Transnational peasant organizations have a long history. The Farmers’ Institutes extension program originated in Canada in the 1890s and spread to the United States and Britain. Following World War I (1914–1918), peasant political parties—termed “the Green International”— held power in several eastern European countries. The Associated Country Women of the World was founded in 1933 and claims a membership of nine million in 365 participating societies in seventy countries. The Paris-based International Federation of Agricultural Producers, formed in 1946, includes many organizations of large farmers and some peasant associations. The global farm crisis of the 1980s, marked by plummeting commodity prices and skyrocketing prices for fossil fuel–based inputs, sparked a new wave of cross-border peasant organizing, much of it directed against the General Agreement on Tariffs and Trade (GATT) and later the World Trade Organization (WTO). The Vía Campesina, or Peasant Road, a militant international peasant and farmer organization that emerged in the early 1990s, has been in the forefront of campaigns to take agriculture out of the WTO and to implement “food sovereignty” policies. The Vía Campesina has nearly one hundred member organizations in Asia, Europe, Africa, and the Americas. These include the Brazilian Landless Movement, the U.S. National Family Farm Coalition, the National Farmers Union of Canada, the Peasant Confederation of Peru, the Assembly of the Poor in Thailand, the Nepal National Peasant Women’s Association, and the European Farmers Coordination.
SEE ALSO Peasantry
BIBLIOGRAPHY
Cooper, Frederick, Florencia E. Mallon, Steve J. Stern, et al. 1993. Confronting Historical Paradigms: Peasants, Labor, and the Capitalist World System in Africa and Latin America. Madison: University of Wisconsin Press.
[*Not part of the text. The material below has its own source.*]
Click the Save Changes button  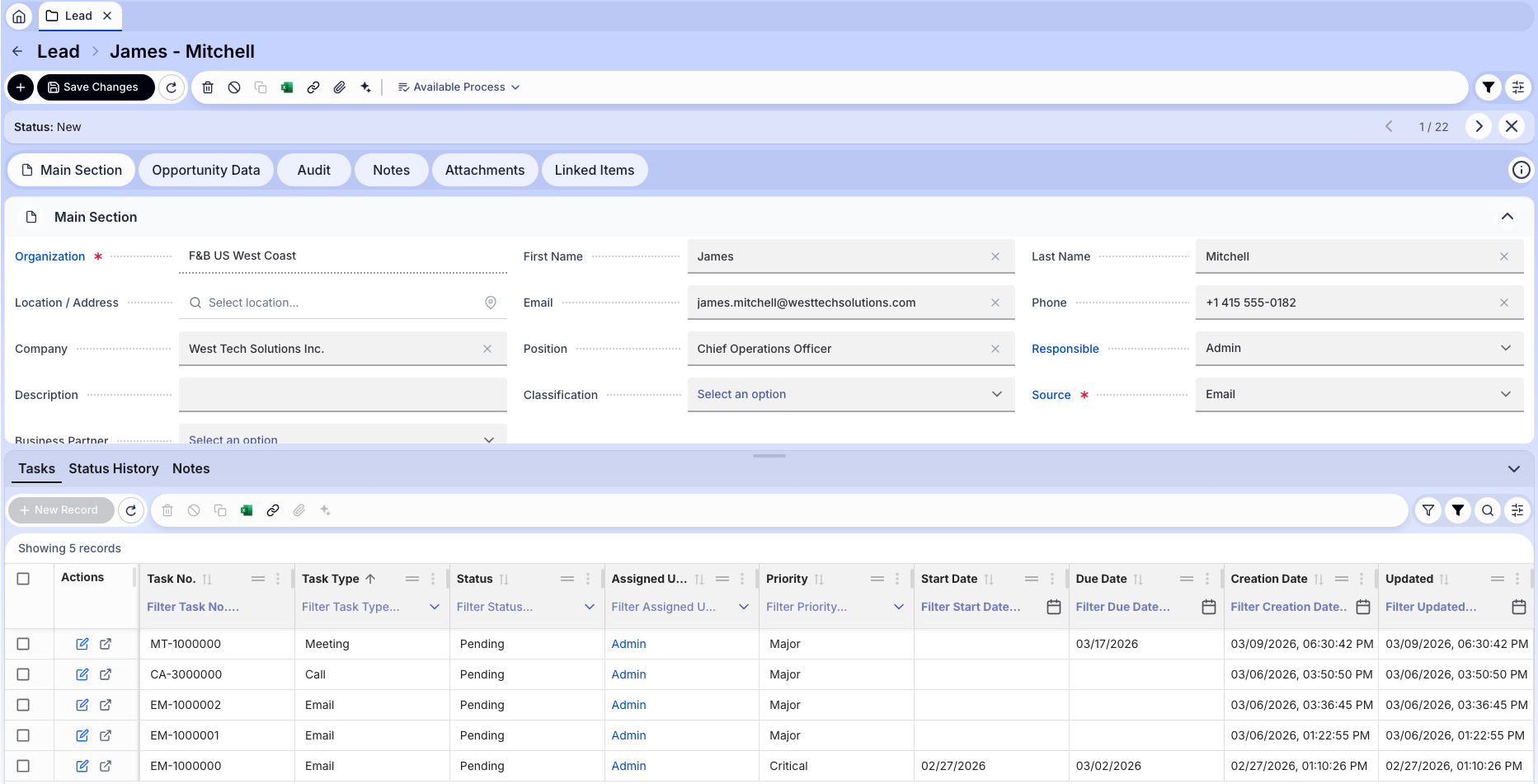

Edelman, Marc. 2003. Transnational Peasant and Farmer Movements and Networks. In Global Civil Society 2003, eds. Mary Kaldor, Helmut Anheier, and Marlies Glasius, 185–220. London: Oxford University Press.
McKeon, Nora, Michael Watts, and Wendy Wolford. 2004. Peasant Associations in Theory and Practice. Geneva: United Nations Research Institute for Social Development.
Wolf, Eric R. 1969 Peasant Wars of the Twentieth Century. New York: Harper.